Wednesday, December 9, 2009

CEREBUS the ARDVARK Volume 1.

"Mmm. he's short. And he looks sort of furry and muscular and really cute!"
"Cute? Let me see--I want to see! ...Yuk! He isn't cute--he's gruesome. ...He's just standing there -- why is he just standing there? He's sort of swaying -- why is he sort of..."
"AWWWWWW."
"Faw down go boom."
"Hmm. Perhaps he is not all that gruesome..."




Having finished it, I'm actually surprised how much I really likes this book. Surprised because for much of the time I was reading it I wanted to be done with a dialogue balloon as soon as I started it. Cerebus--a stocky crude barbarian aardvark largely inspired by Conan--was definitely a wordy read. Reading the first volume felt a lot like sitting down and reading 3 years worth of archives of a web-comic. But the fuzzy gray guy really has a way of worming his way into your affections and growing on you without you noticeing until it's too late. Indeed, "endearing" would probably be the last word you would use to describe him after reading the first issue through, but by the end of the first volume that adjective pretty much becomes his main function.

Despite Cerebus's flaws as an apparent jackass with no principles, his  redeeming rugged ardvarkian exterior ends up really working for him once you see enough of it.
Like Wolverine, only not as sweet and tender.

By the end of the first volume a strong flavor is already twisted into the back of your consciousness that he is somehow, not actually that jackass he seems to be. Something that anyone with practical intelligence or girl parts in series tends to pick up on upon meeting him. I think the rest of the series will involve some questions and answers and self discovery in that department, as 'Cerebus an earth pig born' seems quite oblivious, and or apathetic, to his nature of (ironically) integrity in the face of the hair-pulling state of the status-quo in the society around him.

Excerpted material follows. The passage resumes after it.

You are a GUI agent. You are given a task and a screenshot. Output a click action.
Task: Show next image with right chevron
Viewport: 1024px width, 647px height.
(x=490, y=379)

Though it seems like injustice and just annoying, harsh reality at first glance, when you look at the track record of his "adventures", he continues to get swept up by other people's plots and problems, and idiocy so much, that it seems like Cerebus is unconsciously bringing it upon himself. It's the seed of total alienation combined with the very very buried seed of need to be acknowledged and have human contact. But that's all covered up by lots of booze, scars, and sarcasm.

He talks a lot about chopping the heads off of characters that, as the reader who has to put up with them as well, you'd really like him to chop the heads off--of but he almost always ends up hanging around with them and complaining mentally instead. After all, where else does Cerebus have to go and what else does he have to do but party in the tavern? Methinks there is a strong possibility that Cerebus's reincarnation was Mrs. Dalloway, and Mrs. Dalloway's is Dexter. Ironically at a dinner party Cerebus would kill Clarissa, causing Dexter to kill Cerebus, very quickly.

There are however some major problems in this series --the pacing and the plotting (clarity). It's too wordy! (combined with the colloquialisms and some characters that literally say the same thing 3 times in a sentence its just too much). There is a certain extent to which this is a combination of an excessive reliance on play by play account of things like military speak, as well as verbosity of character for the sake of the writing process--then there's also that key element of making you want to rip the heads off of everyone around Cerebus as much as Cerebus himself does. It's a procedural, episodic comic that relies on a deeply rooted mythology that I feel in the first volume is way too broad and uncommitted to (eg. characters will be brought back and instances referred to but you have no idea who any of their names are and which cities and locations differ from others. making the connections would involve a lot of painstaking backtracking research which isn't worth it because there's usually no necessary plot point made out of the reference).
This map helps.




I can easily see this as the growth of the story and development of the character from the initial seemingly random excersize the idea was, but that's what's kind of annoying. The aardvark thing actually does start to make sense. The actual animal manages to be totally adorable and hideous at the same time.

It needs a re-write and then it could be totally wonderful and amazing but the material between the spaces just isn't there right now in a really solid delivered form ...much like Neil Gaiman's novel Neverwhere, but that's a different blog post.  Perhaps I in general think of comics (and all narrative mediums for that matter) too much like "literary texts" ...like novels, and hold them to the same esteem and creative process when the production expectations and process is totally different.

I don't totally know why, but I still love Cerebus.